■ What the task requires ■
Please reproduce the following records exactly, with nothing omitted.

■ Supplied information ■
*****

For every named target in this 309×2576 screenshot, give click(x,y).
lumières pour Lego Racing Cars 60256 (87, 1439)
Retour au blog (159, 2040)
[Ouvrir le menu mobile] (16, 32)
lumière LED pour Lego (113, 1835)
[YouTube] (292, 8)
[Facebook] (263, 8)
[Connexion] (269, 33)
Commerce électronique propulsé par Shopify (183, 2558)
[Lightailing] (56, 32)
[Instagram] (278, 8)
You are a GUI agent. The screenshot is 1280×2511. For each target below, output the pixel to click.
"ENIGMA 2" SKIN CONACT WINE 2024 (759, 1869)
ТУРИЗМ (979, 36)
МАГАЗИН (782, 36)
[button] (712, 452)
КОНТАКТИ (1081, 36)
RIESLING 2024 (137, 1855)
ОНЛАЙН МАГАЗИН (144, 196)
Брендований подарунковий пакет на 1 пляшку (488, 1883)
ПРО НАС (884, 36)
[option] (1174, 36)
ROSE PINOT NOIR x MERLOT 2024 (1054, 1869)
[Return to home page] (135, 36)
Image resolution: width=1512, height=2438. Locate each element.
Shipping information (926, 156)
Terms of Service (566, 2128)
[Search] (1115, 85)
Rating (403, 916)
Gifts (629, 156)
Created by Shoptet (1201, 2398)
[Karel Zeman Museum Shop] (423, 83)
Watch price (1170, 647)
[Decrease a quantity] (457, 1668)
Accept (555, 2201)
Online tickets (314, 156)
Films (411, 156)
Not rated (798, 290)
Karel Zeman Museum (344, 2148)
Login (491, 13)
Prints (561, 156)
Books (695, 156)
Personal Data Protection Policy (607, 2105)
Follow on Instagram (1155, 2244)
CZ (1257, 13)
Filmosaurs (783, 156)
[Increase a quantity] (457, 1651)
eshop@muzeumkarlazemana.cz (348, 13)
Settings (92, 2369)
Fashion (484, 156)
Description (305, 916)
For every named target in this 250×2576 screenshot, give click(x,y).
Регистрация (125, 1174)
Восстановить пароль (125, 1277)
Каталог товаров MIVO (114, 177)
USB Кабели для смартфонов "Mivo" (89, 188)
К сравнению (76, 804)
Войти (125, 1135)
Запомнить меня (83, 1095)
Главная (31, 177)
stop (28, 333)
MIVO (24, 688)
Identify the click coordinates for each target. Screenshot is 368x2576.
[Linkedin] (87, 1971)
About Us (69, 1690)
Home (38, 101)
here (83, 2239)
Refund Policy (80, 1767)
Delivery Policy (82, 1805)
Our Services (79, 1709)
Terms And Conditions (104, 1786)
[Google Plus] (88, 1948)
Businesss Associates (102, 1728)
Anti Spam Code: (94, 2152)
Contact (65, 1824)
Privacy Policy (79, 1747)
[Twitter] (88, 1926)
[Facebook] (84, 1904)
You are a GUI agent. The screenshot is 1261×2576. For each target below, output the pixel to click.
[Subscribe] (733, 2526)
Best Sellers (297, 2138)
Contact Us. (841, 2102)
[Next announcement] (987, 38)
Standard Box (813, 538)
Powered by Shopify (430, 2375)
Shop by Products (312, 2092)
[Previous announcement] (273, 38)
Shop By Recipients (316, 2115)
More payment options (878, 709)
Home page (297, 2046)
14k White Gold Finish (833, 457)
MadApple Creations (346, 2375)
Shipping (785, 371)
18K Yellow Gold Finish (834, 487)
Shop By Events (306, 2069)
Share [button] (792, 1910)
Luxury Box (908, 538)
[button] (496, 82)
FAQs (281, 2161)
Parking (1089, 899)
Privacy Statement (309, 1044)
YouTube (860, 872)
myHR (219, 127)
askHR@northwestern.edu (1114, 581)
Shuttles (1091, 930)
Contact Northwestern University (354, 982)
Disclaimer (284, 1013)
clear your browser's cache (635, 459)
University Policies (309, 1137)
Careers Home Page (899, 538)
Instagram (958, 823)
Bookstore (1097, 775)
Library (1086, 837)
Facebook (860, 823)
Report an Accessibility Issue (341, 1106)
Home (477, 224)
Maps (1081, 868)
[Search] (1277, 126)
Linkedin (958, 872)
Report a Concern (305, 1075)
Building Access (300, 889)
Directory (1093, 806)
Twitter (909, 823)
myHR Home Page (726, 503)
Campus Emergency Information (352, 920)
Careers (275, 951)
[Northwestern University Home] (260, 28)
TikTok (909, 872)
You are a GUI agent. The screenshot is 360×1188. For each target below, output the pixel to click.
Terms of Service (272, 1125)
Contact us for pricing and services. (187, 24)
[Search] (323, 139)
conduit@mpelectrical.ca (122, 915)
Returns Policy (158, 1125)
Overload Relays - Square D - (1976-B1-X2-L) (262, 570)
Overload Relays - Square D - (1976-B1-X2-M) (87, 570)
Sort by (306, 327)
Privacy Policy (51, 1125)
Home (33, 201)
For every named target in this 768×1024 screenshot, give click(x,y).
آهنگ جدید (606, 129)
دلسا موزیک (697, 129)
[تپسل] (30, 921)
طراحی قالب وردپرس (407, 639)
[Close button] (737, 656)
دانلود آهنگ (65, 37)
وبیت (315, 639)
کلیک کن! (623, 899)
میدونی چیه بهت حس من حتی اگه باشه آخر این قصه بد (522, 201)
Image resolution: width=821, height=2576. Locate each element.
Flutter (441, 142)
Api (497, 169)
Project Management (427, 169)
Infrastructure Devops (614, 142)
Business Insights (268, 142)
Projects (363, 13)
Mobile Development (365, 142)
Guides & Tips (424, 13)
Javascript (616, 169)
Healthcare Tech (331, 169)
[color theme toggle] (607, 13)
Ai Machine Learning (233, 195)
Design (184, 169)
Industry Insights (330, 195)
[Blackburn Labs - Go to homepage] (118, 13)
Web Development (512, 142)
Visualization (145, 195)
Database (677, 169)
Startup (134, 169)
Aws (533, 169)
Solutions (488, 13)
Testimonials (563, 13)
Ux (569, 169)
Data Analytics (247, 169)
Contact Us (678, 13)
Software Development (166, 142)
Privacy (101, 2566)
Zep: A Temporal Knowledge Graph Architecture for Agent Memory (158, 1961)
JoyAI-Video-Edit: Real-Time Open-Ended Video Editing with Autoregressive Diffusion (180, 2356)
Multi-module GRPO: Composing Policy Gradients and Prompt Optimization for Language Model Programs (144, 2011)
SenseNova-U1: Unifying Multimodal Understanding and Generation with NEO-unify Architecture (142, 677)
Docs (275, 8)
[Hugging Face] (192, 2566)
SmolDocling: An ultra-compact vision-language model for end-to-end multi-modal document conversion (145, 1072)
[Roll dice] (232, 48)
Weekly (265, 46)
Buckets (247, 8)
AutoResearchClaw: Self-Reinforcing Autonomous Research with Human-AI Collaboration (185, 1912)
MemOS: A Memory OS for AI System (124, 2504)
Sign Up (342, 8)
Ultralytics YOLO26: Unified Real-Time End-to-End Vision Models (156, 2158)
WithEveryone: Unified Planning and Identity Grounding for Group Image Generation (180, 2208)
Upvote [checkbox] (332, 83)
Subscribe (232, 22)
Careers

*****

■ Task answer ■
For every named target in this 309×2576 screenshot, give click(x,y).
lumières pour Lego Racing Cars 60256 (87, 1439)
Retour au blog (159, 2040)
[Ouvrir le menu mobile] (16, 32)
lumière LED pour Lego (113, 1835)
[YouTube] (292, 8)
[Facebook] (263, 8)
[Connexion] (269, 33)
Commerce électronique propulsé par Shopify (183, 2558)
[Lightailing] (56, 32)
[Instagram] (278, 8)
You are a GUI agent. The screenshot is 1280×2511. For each target below, output the pixel to click.
"ENIGMA 2" SKIN CONACT WINE 2024 (759, 1869)
ТУРИЗМ (979, 36)
МАГАЗИН (782, 36)
[button] (712, 452)
КОНТАКТИ (1081, 36)
RIESLING 2024 (137, 1855)
ОНЛАЙН МАГАЗИН (144, 196)
Брендований подарунковий пакет на 1 пляшку (488, 1883)
ПРО НАС (884, 36)
[option] (1174, 36)
ROSE PINOT NOIR x MERLOT 2024 (1054, 1869)
[Return to home page] (135, 36)
Image resolution: width=1512, height=2438. Locate each element.
Shipping information (926, 156)
Terms of Service (566, 2128)
[Search] (1115, 85)
Rating (403, 916)
Gifts (629, 156)
Created by Shoptet (1201, 2398)
[Karel Zeman Museum Shop] (423, 83)
Watch price (1170, 647)
[Decrease a quantity] (457, 1668)
Accept (555, 2201)
Online tickets (314, 156)
Films (411, 156)
Not rated (798, 290)
Karel Zeman Museum (344, 2148)
Login (491, 13)
Prints (561, 156)
Books (695, 156)
Personal Data Protection Policy (607, 2105)
Follow on Instagram (1155, 2244)
CZ (1257, 13)
Filmosaurs (783, 156)
[Increase a quantity] (457, 1651)
eshop@muzeumkarlazemana.cz (348, 13)
Settings (92, 2369)
Fashion (484, 156)
Description (305, 916)
For every named target in this 250×2576 screenshot, give click(x,y).
Регистрация (125, 1174)
Восстановить пароль (125, 1277)
Каталог товаров MIVO (114, 177)
USB Кабели для смартфонов "Mivo" (89, 188)
К сравнению (76, 804)
Войти (125, 1135)
Запомнить меня (83, 1095)
Главная (31, 177)
stop (28, 333)
MIVO (24, 688)
Identify the click coordinates for each target. Screenshot is 368x2576.
[Linkedin] (87, 1971)
About Us (69, 1690)
Home (38, 101)
here (83, 2239)
Refund Policy (80, 1767)
Delivery Policy (82, 1805)
Our Services (79, 1709)
Terms And Conditions (104, 1786)
[Google Plus] (88, 1948)
Businesss Associates (102, 1728)
Anti Spam Code: (94, 2152)
Contact (65, 1824)
Privacy Policy (79, 1747)
[Twitter] (88, 1926)
[Facebook] (84, 1904)
You are a GUI agent. The screenshot is 1261×2576. For each target below, output the pixel to click.
[Subscribe] (733, 2526)
Best Sellers (297, 2138)
Contact Us. (841, 2102)
[Next announcement] (987, 38)
Standard Box (813, 538)
Powered by Shopify (430, 2375)
Shop by Products (312, 2092)
[Previous announcement] (273, 38)
Shop By Recipients (316, 2115)
More payment options (878, 709)
Home page (297, 2046)
14k White Gold Finish (833, 457)
MadApple Creations (346, 2375)
Shipping (785, 371)
18K Yellow Gold Finish (834, 487)
Shop By Events (306, 2069)
Share [button] (792, 1910)
Luxury Box (908, 538)
[button] (496, 82)
FAQs (281, 2161)
Parking (1089, 899)
Privacy Statement (309, 1044)
YouTube (860, 872)
myHR (219, 127)
askHR@northwestern.edu (1114, 581)
Shuttles (1091, 930)
Contact Northwestern University (354, 982)
Disclaimer (284, 1013)
clear your browser's cache (635, 459)
University Policies (309, 1137)
Careers Home Page (899, 538)
Instagram (958, 823)
Bookstore (1097, 775)
Library (1086, 837)
Facebook (860, 823)
Report an Accessibility Issue (341, 1106)
Home (477, 224)
Maps (1081, 868)
[Search] (1277, 126)
Linkedin (958, 872)
Report a Concern (305, 1075)
Building Access (300, 889)
Directory (1093, 806)
Twitter (909, 823)
myHR Home Page (726, 503)
Campus Emergency Information (352, 920)
Careers (275, 951)
[Northwestern University Home] (260, 28)
TikTok (909, 872)
You are a GUI agent. The screenshot is 360×1188. For each target below, output the pixel to click.
Terms of Service (272, 1125)
Contact us for pricing and services. (187, 24)
[Search] (323, 139)
conduit@mpelectrical.ca (122, 915)
Returns Policy (158, 1125)
Overload Relays - Square D - (1976-B1-X2-L) (262, 570)
Overload Relays - Square D - (1976-B1-X2-M) (87, 570)
Sort by (306, 327)
Privacy Policy (51, 1125)
Home (33, 201)
For every named target in this 768×1024 screenshot, give click(x,y).
آهنگ جدید (606, 129)
دلسا موزیک (697, 129)
[تپسل] (30, 921)
طراحی قالب وردپرس (407, 639)
[Close button] (737, 656)
دانلود آهنگ (65, 37)
وبیت (315, 639)
کلیک کن! (623, 899)
میدونی چیه بهت حس من حتی اگه باشه آخر این قصه بد (522, 201)
Image resolution: width=821, height=2576. Locate each element.
Flutter (441, 142)
Api (497, 169)
Project Management (427, 169)
Infrastructure Devops (614, 142)
Business Insights (268, 142)
Projects (363, 13)
Mobile Development (365, 142)
Guides & Tips (424, 13)
Javascript (616, 169)
Healthcare Tech (331, 169)
[color theme toggle] (607, 13)
Ai Machine Learning (233, 195)
Design (184, 169)
Industry Insights (330, 195)
[Blackburn Labs - Go to homepage] (118, 13)
Web Development (512, 142)
Visualization (145, 195)
Database (677, 169)
Startup (134, 169)
Aws (533, 169)
Solutions (488, 13)
Testimonials (563, 13)
Ux (569, 169)
Data Analytics (247, 169)
Contact Us (678, 13)
Software Development (166, 142)
Privacy (101, 2566)
Zep: A Temporal Knowledge Graph Architecture for Agent Memory (158, 1961)
JoyAI-Video-Edit: Real-Time Open-Ended Video Editing with Autoregressive Diffusion (180, 2356)
Multi-module GRPO: Composing Policy Gradients and Prompt Optimization for Language Model Programs (144, 2011)
SenseNova-U1: Unifying Multimodal Understanding and Generation with NEO-unify Architecture (142, 677)
Docs (275, 8)
[Hugging Face] (192, 2566)
SmolDocling: An ultra-compact vision-language model for end-to-end multi-modal document conversion (145, 1072)
[Roll dice] (232, 48)
Weekly (265, 46)
Buckets (247, 8)
AutoResearchClaw: Self-Reinforcing Autonomous Research with Human-AI Collaboration (185, 1912)
MemOS: A Memory OS for AI System (124, 2504)
Sign Up (342, 8)
Ultralytics YOLO26: Unified Real-Time End-to-End Vision Models (156, 2158)
WithEveryone: Unified Planning and Identity Grounding for Group Image Generation (180, 2208)
Upvote [checkbox] (332, 83)
Subscribe (232, 22)
Careers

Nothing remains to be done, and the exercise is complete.